Snippet Sunday: A Fool Indeed

      Welcome to Snippet Sunday at PP.net! This week’s excerpt comes from my current WIP, WT: Incandescence and features a 102-year-old great-great-grandmother tromping through the wilderness with her descendants, Michael & Hannah.
– – – – – – – – – – –
      “Ah, you had to be there, I guess,” she fanned herself, still giggling at the memory of Giacomo fainting dead away there on the side of county road three-twenty-three. It was strange how there were some moments of her vast years which were crisp and clear as one of those high definition television sets, yet others were foggy at best.
      Now, as she walked in silence beside her great-great-grandchildren, [OLDLADYNAME] glanced back over her shoulder. She could hardly make out the clearing from this distance, even knowing exactly where it lay. It felt as if they had been marching through the forest for hours, days even. Her arthritic knees were screaming with each step, though she voiced no complaint. The head of her cane wore an imprint into her palm and though she switched hands from time to time, the pain followed, like glass grinding into the knobby joints of every finger on either hand.
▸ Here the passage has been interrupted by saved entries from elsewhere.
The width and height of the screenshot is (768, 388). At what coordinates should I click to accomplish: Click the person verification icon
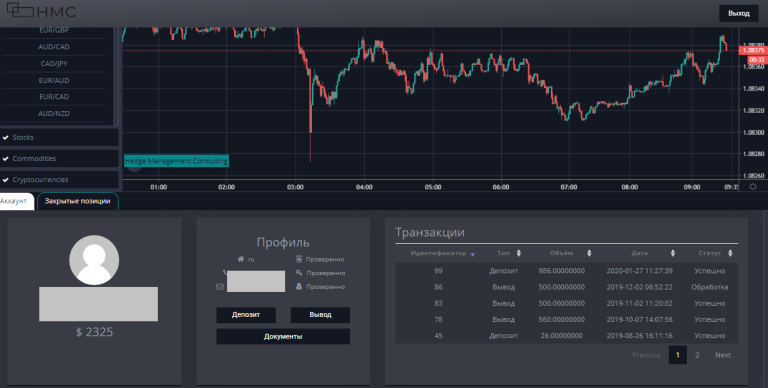[x=299, y=286]
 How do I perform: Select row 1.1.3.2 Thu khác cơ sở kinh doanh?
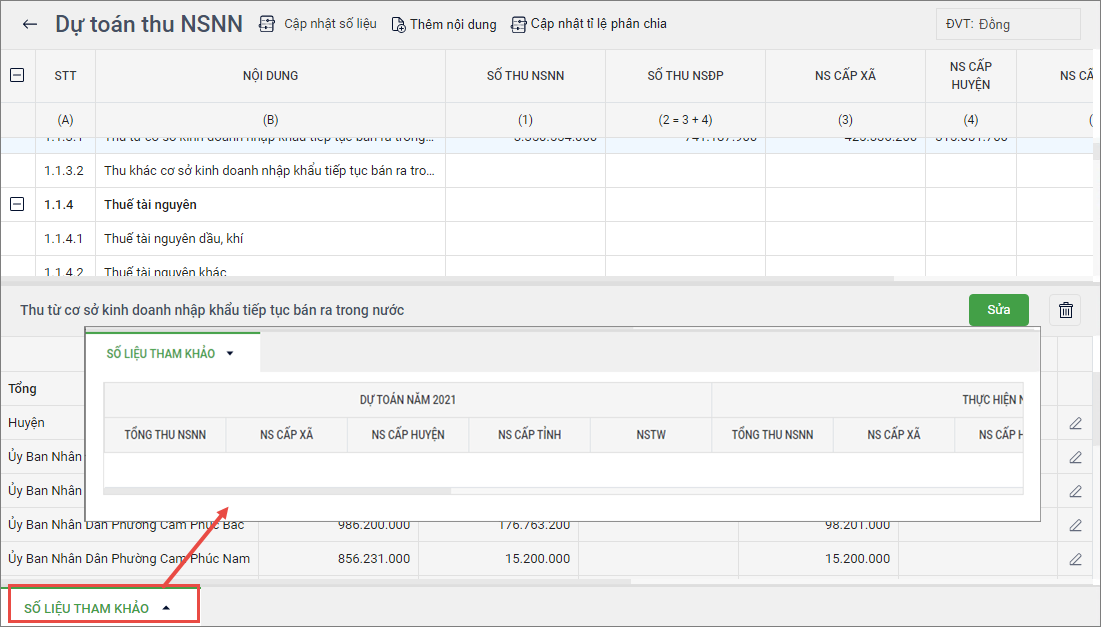tap(270, 171)
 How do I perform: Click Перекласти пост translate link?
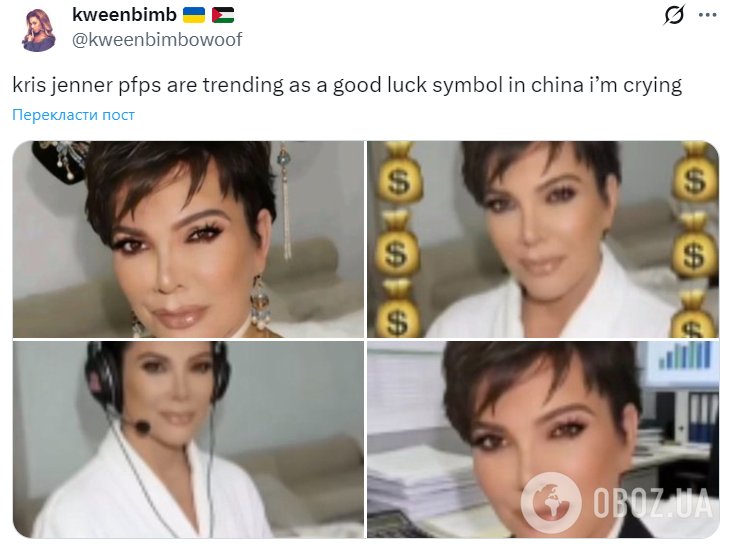pos(73,115)
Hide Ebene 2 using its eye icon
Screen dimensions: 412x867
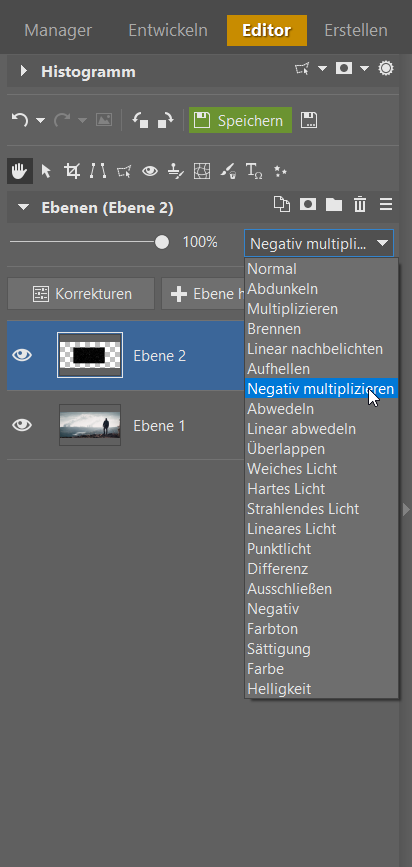pos(22,356)
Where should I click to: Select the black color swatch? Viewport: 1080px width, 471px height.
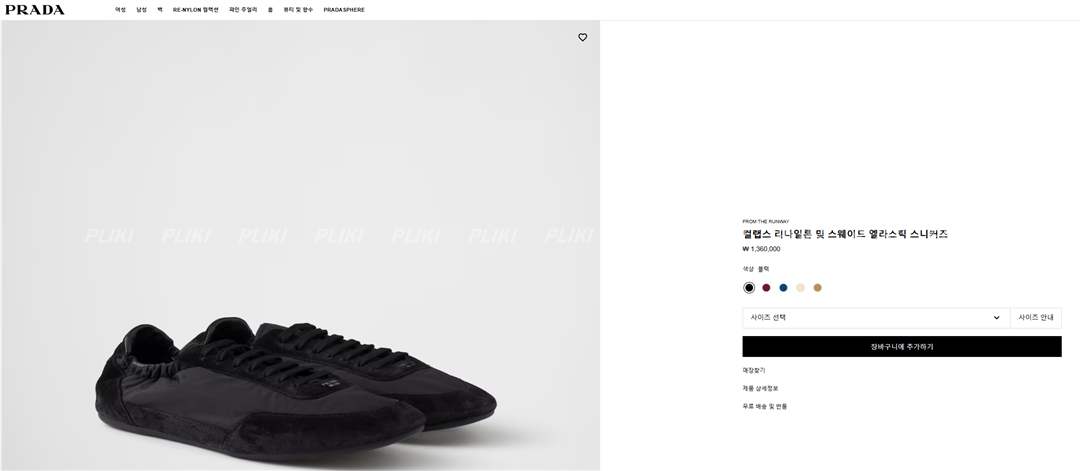coord(749,288)
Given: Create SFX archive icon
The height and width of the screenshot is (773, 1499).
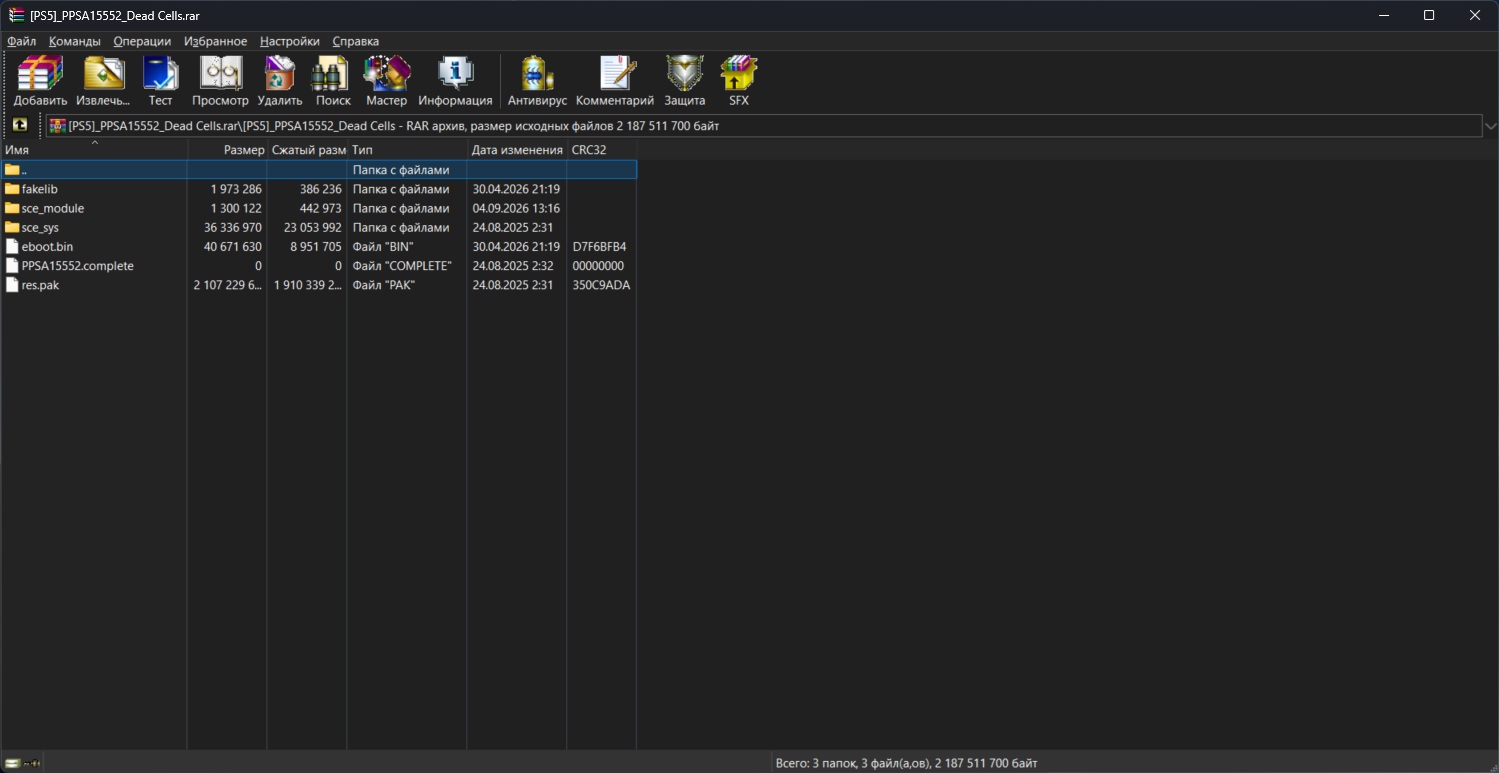Looking at the screenshot, I should click(738, 81).
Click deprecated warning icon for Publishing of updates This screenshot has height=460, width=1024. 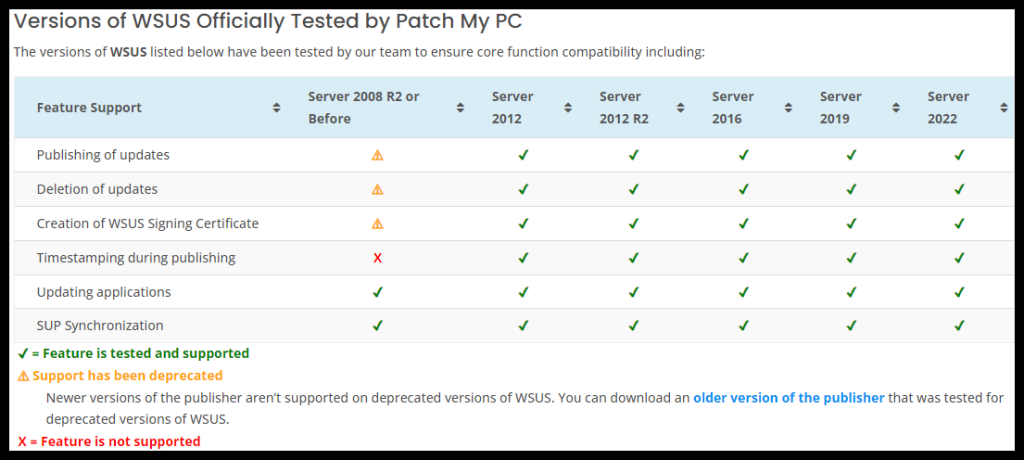click(x=377, y=156)
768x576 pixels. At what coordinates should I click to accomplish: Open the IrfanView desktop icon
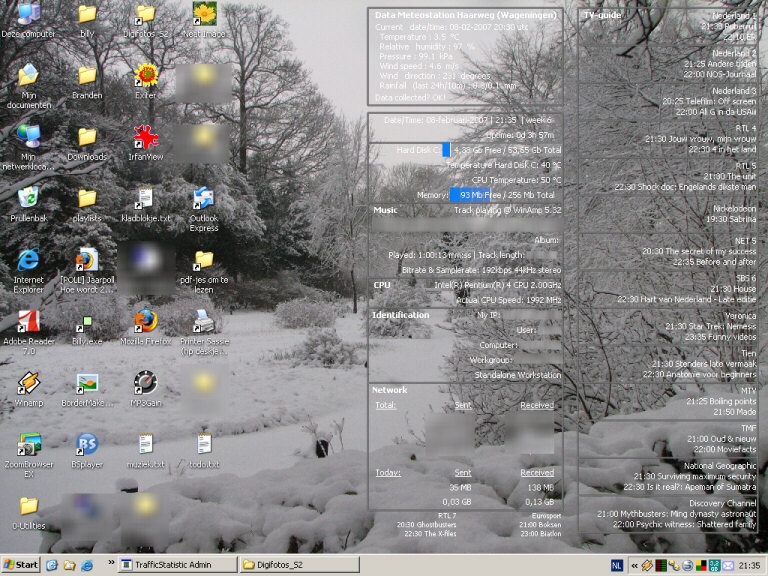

      It occurred to her that she really had no idea where they were headed. East, Michael had said, away from the carnage. The sun sets in the west, so we just have to head in the opposite direction.
      Although that was prudent, [OLDLADYNAME] did not see how walking in a straight line, possibly into the deep wilderness of wherever they were – because they had no idea where the inexplicable event (that was how they had chosen to think of it, rather than discuss it in earnest) had dropped them.
      For all that she had lived in Washington her entire life, [OLDLADYNAME] has not terribly familiar with its many regions. She had been born in Seattle and lived on the penninsula – near the coast – ever since. Her geographic knowledge of the Eastern half of the state was allegorical; things she had read, or seen on television, or been told, but nothing she knew from experience. In fact, she reflected as she limped alongside her grandchildren, both of whom had shortened their long strides to accomodate her ungainly pace, she could not even remember the last time she had crossed the Cascades.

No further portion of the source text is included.